Consider the square block matrix $A\in \mathbb{R}^{mn\times mn}$ having $n^2$ blocks denoted by $A_{ij} \in \mathbb{R}^{m\times m}, i,j=1,...,n$. I need to compute the following contractions:
The block-trace $$ \sum_{i=1}^{n}A_{ii},$$ and the trace of each block $$\text{tr}(A_{ij}).$$
Suppose that I cannot access the individual elements of $A$, since I don't have the explicit representation of the matrix. The only way that I can obtain information from the matrix is by multiplying a vector $x \in\mathbb{R}^{mn}$ on the right $y=Ax$. Which vectors should I choose and how do I need to combine them in order to obtain these two contractions efficiently?
It is useful to characterize the trace of an $n \times n$ matrix as $$ \operatorname{tr}(M) = \sum_{i=1}^n e_i^TAe_i $$ where $e_1,\dots,e_n$ are the standard basis of $\Bbb R^n$ (actually, we can take them to be any orthonormal basis).

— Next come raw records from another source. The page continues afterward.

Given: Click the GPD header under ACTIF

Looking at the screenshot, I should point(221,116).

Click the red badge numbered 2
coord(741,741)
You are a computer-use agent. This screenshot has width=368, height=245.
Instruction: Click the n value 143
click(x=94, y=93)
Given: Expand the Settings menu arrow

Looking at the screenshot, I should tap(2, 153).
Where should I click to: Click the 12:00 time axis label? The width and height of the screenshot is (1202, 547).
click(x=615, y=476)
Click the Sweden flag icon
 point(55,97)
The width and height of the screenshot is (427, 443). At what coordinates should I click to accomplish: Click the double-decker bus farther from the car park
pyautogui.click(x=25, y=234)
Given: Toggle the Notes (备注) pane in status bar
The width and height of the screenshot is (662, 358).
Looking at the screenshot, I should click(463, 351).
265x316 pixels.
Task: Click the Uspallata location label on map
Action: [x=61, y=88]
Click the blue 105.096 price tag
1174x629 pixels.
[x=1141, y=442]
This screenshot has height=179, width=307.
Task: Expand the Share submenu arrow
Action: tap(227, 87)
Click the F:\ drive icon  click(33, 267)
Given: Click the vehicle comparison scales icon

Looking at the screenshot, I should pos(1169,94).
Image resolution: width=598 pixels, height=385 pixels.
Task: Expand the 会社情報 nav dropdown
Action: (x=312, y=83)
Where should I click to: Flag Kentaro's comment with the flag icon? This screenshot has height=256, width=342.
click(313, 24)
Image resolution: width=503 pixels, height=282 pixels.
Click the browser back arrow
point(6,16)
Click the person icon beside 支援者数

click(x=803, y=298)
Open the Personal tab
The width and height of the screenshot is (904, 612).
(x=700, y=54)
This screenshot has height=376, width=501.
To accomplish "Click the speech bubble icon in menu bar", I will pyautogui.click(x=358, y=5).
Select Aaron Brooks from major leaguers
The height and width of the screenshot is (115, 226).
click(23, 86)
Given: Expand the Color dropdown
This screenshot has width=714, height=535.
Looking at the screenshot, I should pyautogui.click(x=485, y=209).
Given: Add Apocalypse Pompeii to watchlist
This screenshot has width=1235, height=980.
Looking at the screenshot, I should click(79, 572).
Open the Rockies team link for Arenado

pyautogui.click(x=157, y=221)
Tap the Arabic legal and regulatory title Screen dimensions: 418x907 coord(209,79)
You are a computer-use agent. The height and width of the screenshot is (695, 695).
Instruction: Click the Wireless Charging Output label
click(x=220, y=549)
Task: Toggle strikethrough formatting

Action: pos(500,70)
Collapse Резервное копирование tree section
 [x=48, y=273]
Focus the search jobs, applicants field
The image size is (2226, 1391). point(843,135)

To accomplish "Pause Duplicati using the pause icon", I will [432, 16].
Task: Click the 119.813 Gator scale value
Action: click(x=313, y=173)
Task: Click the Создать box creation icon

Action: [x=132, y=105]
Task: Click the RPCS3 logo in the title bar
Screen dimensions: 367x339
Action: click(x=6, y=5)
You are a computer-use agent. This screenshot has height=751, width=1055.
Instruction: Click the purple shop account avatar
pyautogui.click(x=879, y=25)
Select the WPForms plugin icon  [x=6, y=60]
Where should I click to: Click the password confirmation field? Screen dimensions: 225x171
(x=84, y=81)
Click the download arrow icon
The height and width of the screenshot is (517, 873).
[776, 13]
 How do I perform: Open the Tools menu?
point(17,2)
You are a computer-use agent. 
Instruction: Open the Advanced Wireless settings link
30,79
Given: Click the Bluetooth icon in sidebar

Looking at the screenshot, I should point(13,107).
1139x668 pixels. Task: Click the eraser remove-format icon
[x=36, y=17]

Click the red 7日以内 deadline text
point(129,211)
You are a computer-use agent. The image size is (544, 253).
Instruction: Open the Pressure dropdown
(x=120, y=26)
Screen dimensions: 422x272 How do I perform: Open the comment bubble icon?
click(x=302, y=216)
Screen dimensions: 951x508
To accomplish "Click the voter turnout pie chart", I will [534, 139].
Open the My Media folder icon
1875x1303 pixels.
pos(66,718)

Let $\otimes$ denote the Kronecker product. Your partial traces can be expressed as $$ \sum_{i=1}^n A_{ii} = \sum_{i=1}^n (e_i \otimes I_m)^TA(e_i \otimes I_m)\\ \pmatrix{ \operatorname{tr}A_{11} & \cdots & \operatorname{tr}A_{1n}\\ \vdots & \ddots & \vdots\\ \operatorname{tr} A_{n1} & \cdots & \operatorname{tr}A_{nn} }= \sum_{j=1}^n (I_n \otimes e_j)^TA(I_n \otimes e_j) $$ Where $I_n$ denotes the $n \times n$ identity matrix.